Institutional design after Chadha will shadow the discussion. With the legislative veto gone, the Court may ask how much real constraint the NEA’s annual renewals, reporting, and termination-by-statute provide. If those checks feel politically thin, reading IEEPA to include open-ended tariff power may sharpen nondelegation concerns; the government will answer that the statutory framework supplies meaningful oversight, while the challengers will argue those levers are insufficient given the economic stakes.
A few signals may reveal the Court’s trajectory. If several Justices hunt for a limiting principle by pressing how to distinguish permissible from impermissible tariffs, they may be angling for a narrow ruling that rejects these tariffs without categorically excluding all tariffs under IEEPA. If questioning centers on Section 122’s 15-percent and 150-day caps, that focus may reflect a view that Congress speaks clearly and narrowly when it means tariffs, pushing the Court toward a no-tariffs-under-IEEPA reading.
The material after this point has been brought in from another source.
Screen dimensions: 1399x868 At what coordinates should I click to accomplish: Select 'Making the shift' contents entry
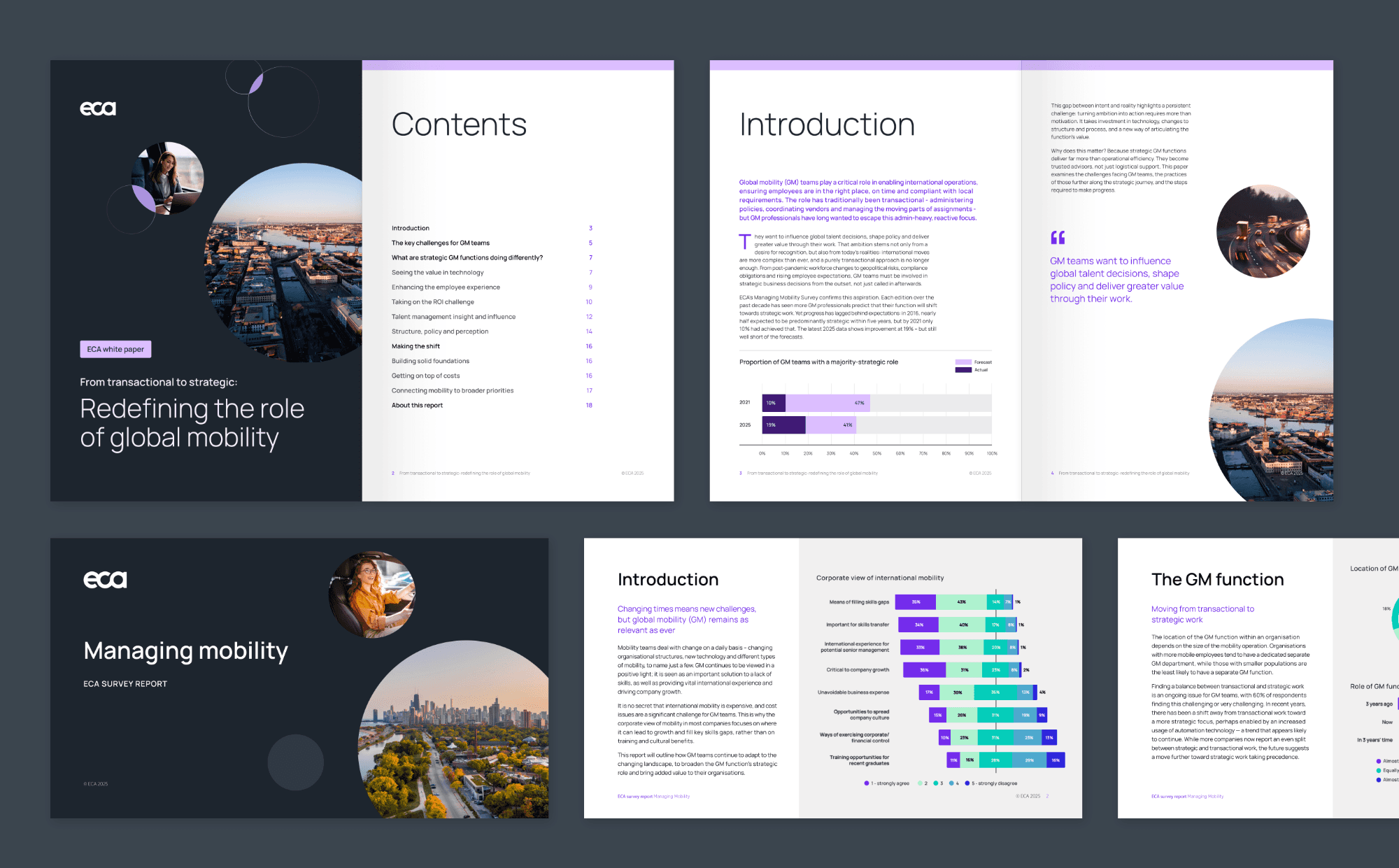(x=416, y=346)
If the Justices spend a lot of time on remedies and which court is proper, they may be aiming for a narrow decision by deciding the case on the statute alone, offering a declaratory judgment and perhaps a limited injunction, instead of issuing a broad constitutional decision.
What impact could this case have for you?
If the Court rules that IEEPA does not authorize tariffs, the broad emergency-based duties could be rolled back fast which is good news for importers and likely downward pressure on some consumer prices. If the Court greenlights tariffs under IEEPA, expect a more volatile trade landscape: future presidents could cite national-security-adjacent threats and rework tariff schedules on short notice. Beyond dollars and cents, the decision will broadcast how far major-questions and nondelegation limits reach when national security and foreign commerce collide with domestic taxation.